Pendant les recherches des Ygwans, la Felin et le Woon ont rejoint l’atelier. La structure de l’atelier est constituée de métal et d’engrenages sous une architecture typiquement Kelwin. Passion d’Ecorce toque à la porte mais ne reçoit aucune réponse. Elle commence à faire le tour du bâtiment pour trouver une autre entrée ou une fenêtre. Par une fenêtre, elle aperçoit un bureau, des burins, et d’autres ustensiles de tailleurs de pierres plongés dans la pénombre. Il ne semble pas y avoir âme qui vive à l’intérieur. Mapoo qui est resté devant la porte retoque de façon appuyée, il n’y a toujours aucune réponse. Passion d’Ecorce crie à son compagnon depuis l’arrière de la boutique :

- « T’acharne pas, il n’y a personne. »

Elle entend alors de puissants coups sur la porte. Elle revient en courant vers son compagnon qu’elle découvre en train de lancer de puissants coups d’épaule dans la porte. Cette dernière craque mais ne cède pas.

- « Hey ! Mais tu vas tout péter ! » s’exclame-t-elle ayant une pensée pour le pauvre artisan qui va retrouver son échoppe vandalisée.

- « C’est le but. » répond Mapoo en se jetant à nouveau sur la porte.

La porte se dégonde et tombe au sol. Mapoo se recule de quelques pas en se massant l’épaule. Passion d’Ecorce se faufile à l’intérieur et découvre un atelier passablement désordonné. Quelqu’un était présent il y a peu, les restes d’un déjeuner sont encore frais. Il ne semble pas y avoir eu d’échauffourée ni de départ précipité. Alors que Mapoo et la Felin fouille la pièce, ils sont interrompus par l’arrivée des Ygwans. Ceux-ci informent les camarades de leurs découvertes à la bibliothèque et chacun se remet à la recherche d’informations sur les Pierres d’âme.

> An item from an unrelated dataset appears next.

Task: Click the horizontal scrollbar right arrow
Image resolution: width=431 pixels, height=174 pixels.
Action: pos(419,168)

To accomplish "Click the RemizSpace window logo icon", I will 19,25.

Le Kelwin a constitué une multitude de notes sur des feuilles libres éparpillées un peu partout. Les termes sont complexes et les pattes de mouche Kelwin ne sont pas aisées à déchiffrer. Les connaissances de G’d’ni sont une nouvelle fois utiles. Il déchiffre quelques notes et apprend que les Pierres d’âme correspondent aux plus gros cristaux et doivent peser plus d’un kilo. Elles sont paradoxalement assez fragiles. On les trouve dans des roches friables et elles tapissent des sortes de géodes. Ces Pierres ont une affinité marquée pour l’âme et leurs applications sont du domaine de l’enchantement. Le Kelwin a écrit en petit dans la marge qu’il y aurait un gisement à quelques heures de la ville. A ce moment, une voix s’élève depuis l’extérieur de l’atelier :

- « Mais qu’est-ce que vous avez fait à ma porte ?! Vous êtes venus me voler mes recherches ! » s’exclame le propriétaire de l’atelier.

- « Oh ! tu vas te détendre. On est là pour sauver la ville et tu n’étais pas là pour ouvrir. » reprend G’d’ni d’une voix sévère.

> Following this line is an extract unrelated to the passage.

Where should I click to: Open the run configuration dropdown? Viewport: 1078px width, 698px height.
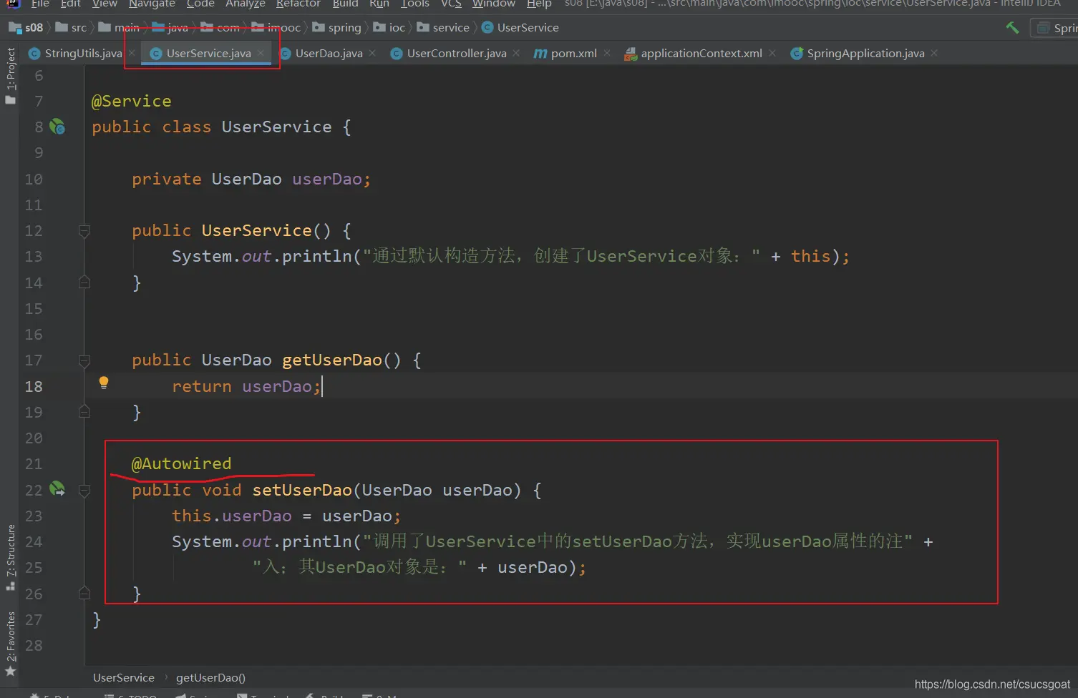(x=1055, y=28)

Passion d’Ecorce remarque que le Kelwin ne porte pas de marque sur sa main.

- « Quel est ton nom et comment ça se fait que tu n’as pas la marque ? » demande-t-elle, suspicieuse.

- « Je suis Nébulos et ce serait plutôt à moi de poser cette question. Vous êtes dans mon atelier ! »

G’d’ni et Passion d’Ecorce adoptent alors une attitude plus conciliante. Il faut apaiser le Kelwin s’ils veulent pouvoir en apprendre quelques choses. Mak s’est adossé contre le chambranle de la fenêtre et attend le dénouement de cette dispute. Mapoo fait rouler ses épaules, prêt à sauter sur le Kelwin s’il attaque ou s’il tente de fuir. Utilisant leur Shaan, Mapoo et G’d’ni ne perçoivent pas d’intention hostile de la part du Kelwin. L’absence de marque semble dû au fait qu’il n’était pas dans l’enceinte de la ville ce matin. Mapoo se détend un peu. Nébulos finit par s’apaiser lorsqu’il entend le récit des évènements de la matinée.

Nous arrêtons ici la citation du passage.